═════ Materials provided
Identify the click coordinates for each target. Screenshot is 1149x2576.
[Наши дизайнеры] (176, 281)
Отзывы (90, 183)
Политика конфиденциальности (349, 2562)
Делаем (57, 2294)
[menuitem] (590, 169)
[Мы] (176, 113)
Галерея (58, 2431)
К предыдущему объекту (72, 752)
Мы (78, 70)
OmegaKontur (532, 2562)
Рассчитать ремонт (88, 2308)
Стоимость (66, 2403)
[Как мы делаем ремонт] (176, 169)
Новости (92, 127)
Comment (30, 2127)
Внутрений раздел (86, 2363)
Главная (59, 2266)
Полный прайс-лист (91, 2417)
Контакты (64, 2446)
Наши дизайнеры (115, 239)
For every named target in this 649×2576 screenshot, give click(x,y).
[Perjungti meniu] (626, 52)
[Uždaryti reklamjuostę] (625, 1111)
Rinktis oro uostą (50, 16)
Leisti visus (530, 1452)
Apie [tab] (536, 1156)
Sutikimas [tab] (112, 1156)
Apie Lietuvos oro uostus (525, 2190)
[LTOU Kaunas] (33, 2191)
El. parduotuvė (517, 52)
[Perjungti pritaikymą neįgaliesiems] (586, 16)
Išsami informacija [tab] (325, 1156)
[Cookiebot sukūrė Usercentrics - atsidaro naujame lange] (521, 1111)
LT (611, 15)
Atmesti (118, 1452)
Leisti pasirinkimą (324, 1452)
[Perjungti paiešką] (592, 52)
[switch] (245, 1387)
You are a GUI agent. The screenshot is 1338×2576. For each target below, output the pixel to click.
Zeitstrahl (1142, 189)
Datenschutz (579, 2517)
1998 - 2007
══════════
Required work: Above are the entries; give them back verbatim.

Solved problem:
Identify the click coordinates for each target. Screenshot is 1149x2576.
[Наши дизайнеры] (176, 281)
Отзывы (90, 183)
Политика конфиденциальности (349, 2562)
Делаем (57, 2294)
[menuitem] (590, 169)
[Мы] (176, 113)
Галерея (58, 2431)
К предыдущему объекту (72, 752)
Мы (78, 70)
OmegaKontur (532, 2562)
Рассчитать ремонт (88, 2308)
Стоимость (66, 2403)
[Как мы делаем ремонт] (176, 169)
Новости (92, 127)
Comment (30, 2127)
Внутрений раздел (86, 2363)
Главная (59, 2266)
Полный прайс-лист (91, 2417)
Контакты (64, 2446)
Наши дизайнеры (115, 239)
For every named target in this 649×2576 screenshot, give click(x,y).
[Perjungti meniu] (626, 52)
[Uždaryti reklamjuostę] (625, 1111)
Rinktis oro uostą (50, 16)
Leisti visus (530, 1452)
Apie [tab] (536, 1156)
Sutikimas [tab] (112, 1156)
Apie Lietuvos oro uostus (525, 2190)
[LTOU Kaunas] (33, 2191)
El. parduotuvė (517, 52)
[Perjungti pritaikymą neįgaliesiems] (586, 16)
Išsami informacija [tab] (325, 1156)
[Cookiebot sukūrė Usercentrics - atsidaro naujame lange] (521, 1111)
LT (611, 15)
Atmesti (118, 1452)
Leisti pasirinkimą (324, 1452)
[Perjungti paiešką] (592, 52)
[switch] (245, 1387)
You are a GUI agent. The screenshot is 1338×2576. For each target below, output the pixel to click.
Zeitstrahl (1142, 189)
Datenschutz (579, 2517)
1998 - 2007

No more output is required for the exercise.